--- What is being asked ---
When a line of the entries contains the word "Task", report that line.

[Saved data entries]
------------------------------------------------------------
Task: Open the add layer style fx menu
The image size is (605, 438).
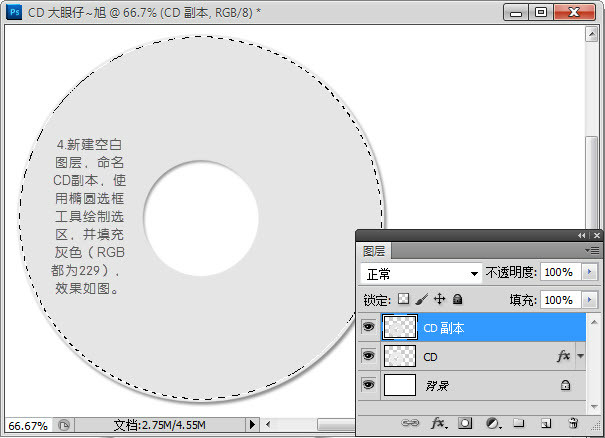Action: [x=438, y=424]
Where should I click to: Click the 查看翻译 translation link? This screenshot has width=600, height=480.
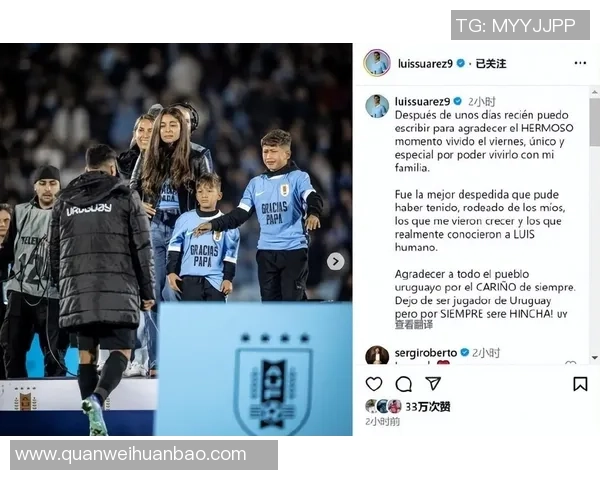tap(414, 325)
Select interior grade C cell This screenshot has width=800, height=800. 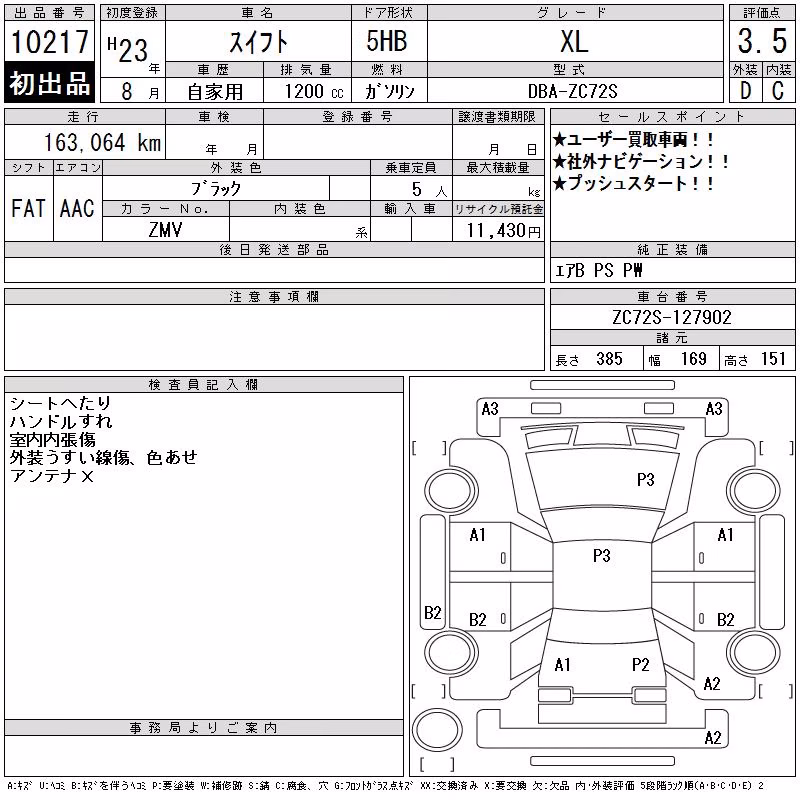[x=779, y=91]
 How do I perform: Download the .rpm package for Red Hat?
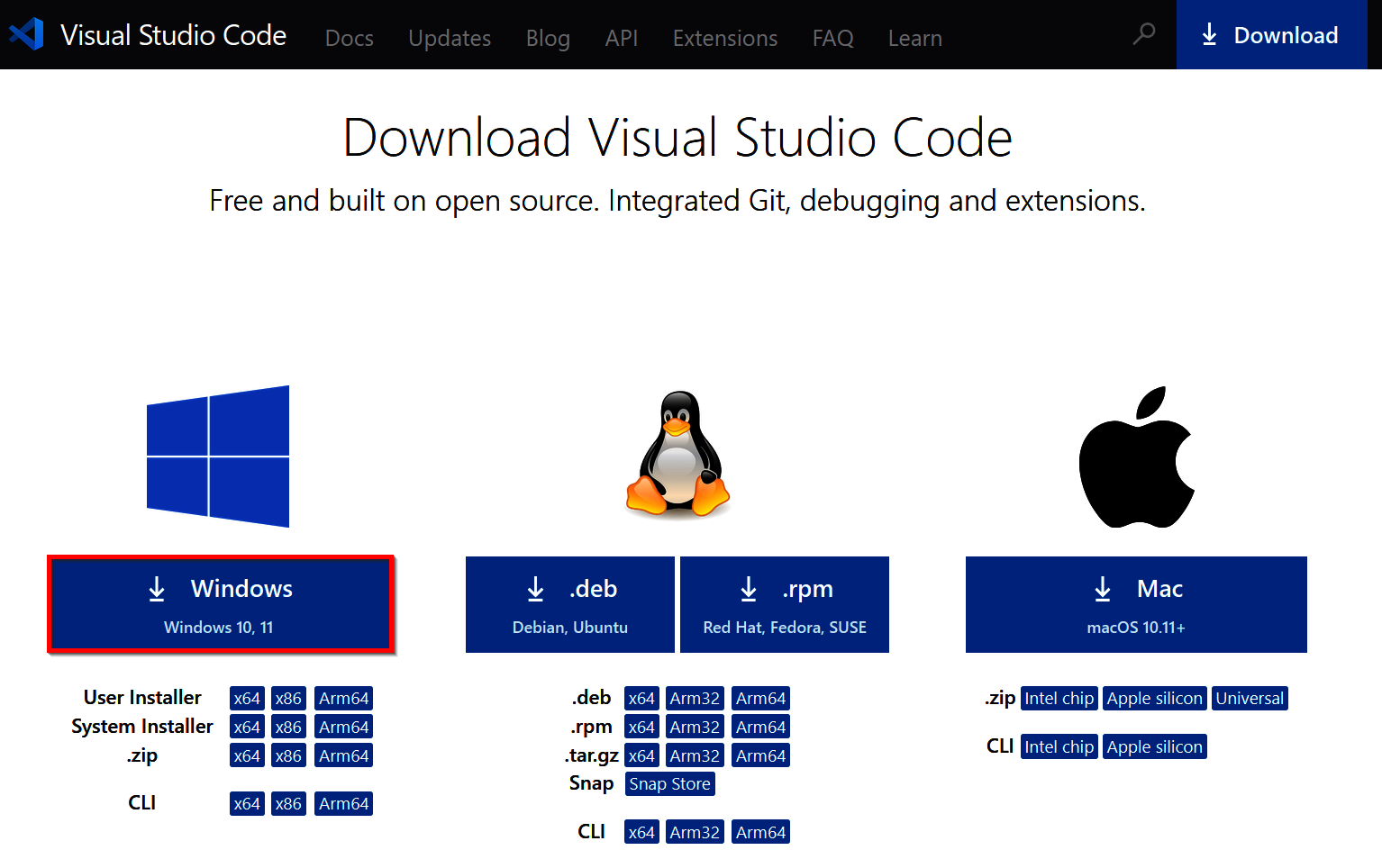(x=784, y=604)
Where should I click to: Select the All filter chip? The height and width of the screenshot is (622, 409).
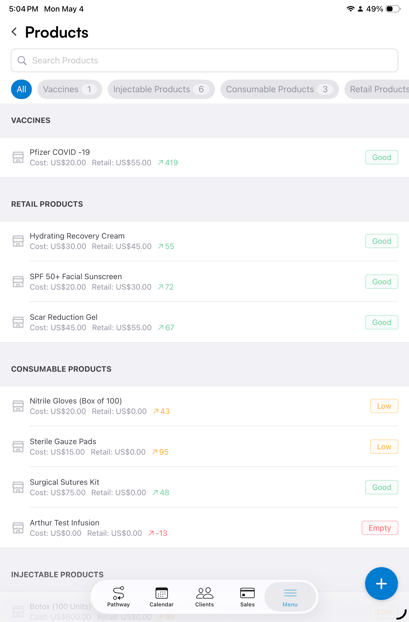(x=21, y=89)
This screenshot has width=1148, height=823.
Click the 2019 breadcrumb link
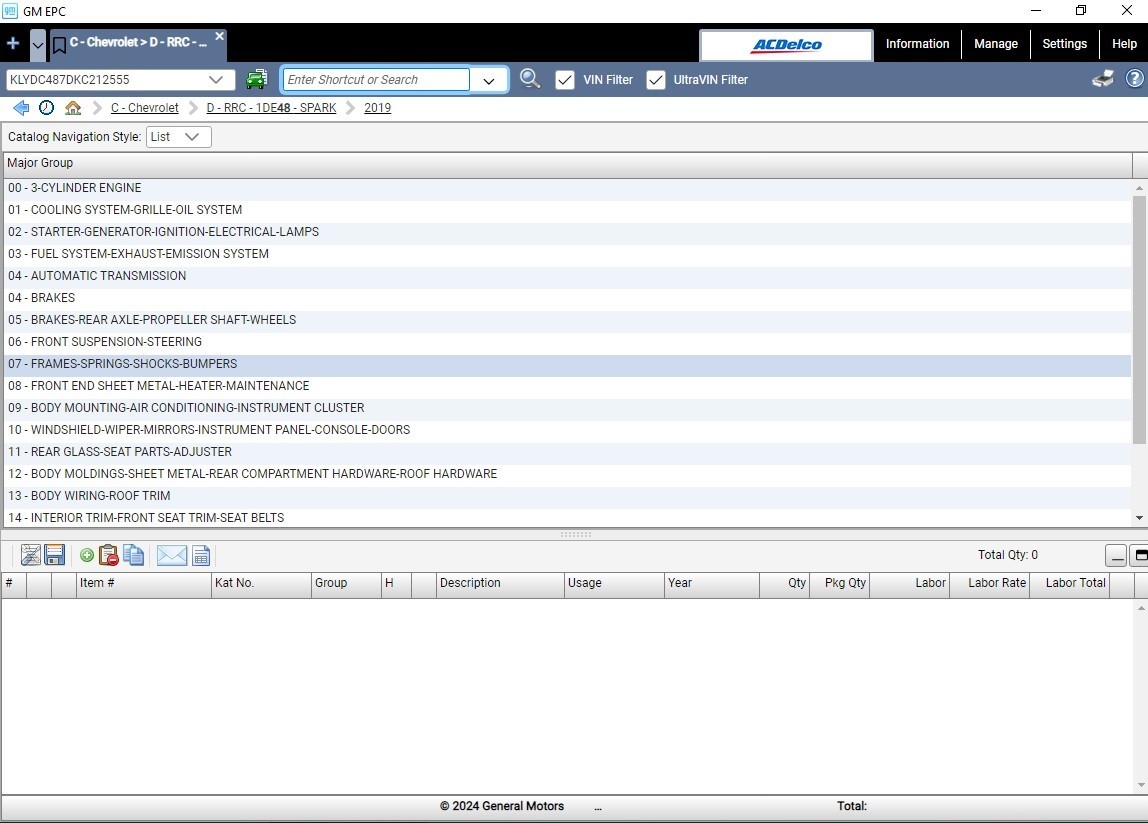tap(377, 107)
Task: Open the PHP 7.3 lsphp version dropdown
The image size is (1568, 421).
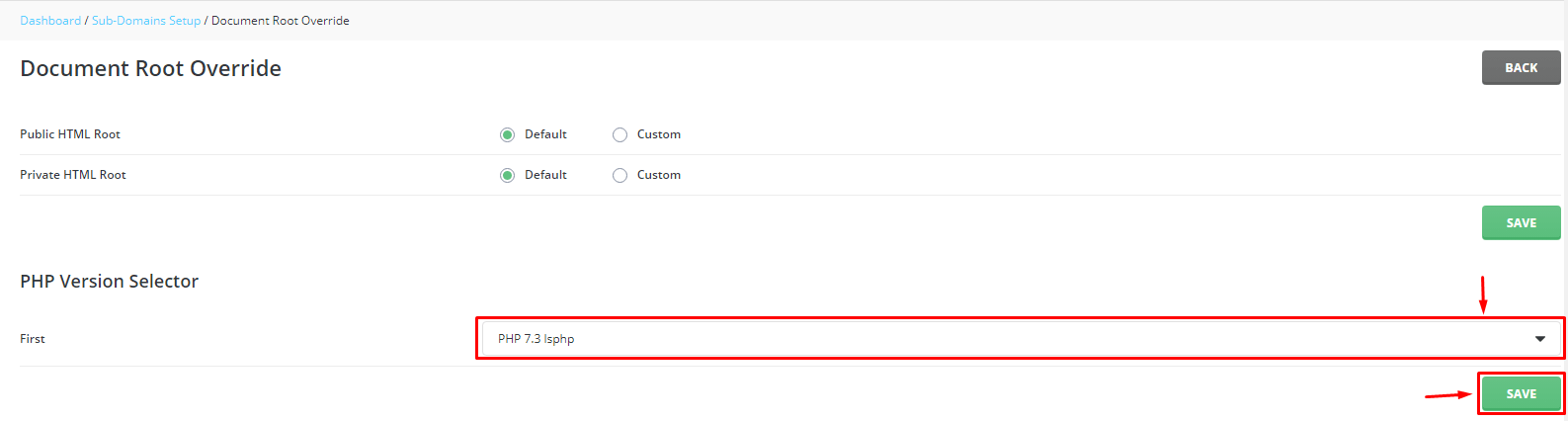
------------------------------------------------------------
--- Expected answer ---
Task: Open the add layer style fx menu
Task: Open the PHP 7.3 lsphp version dropdown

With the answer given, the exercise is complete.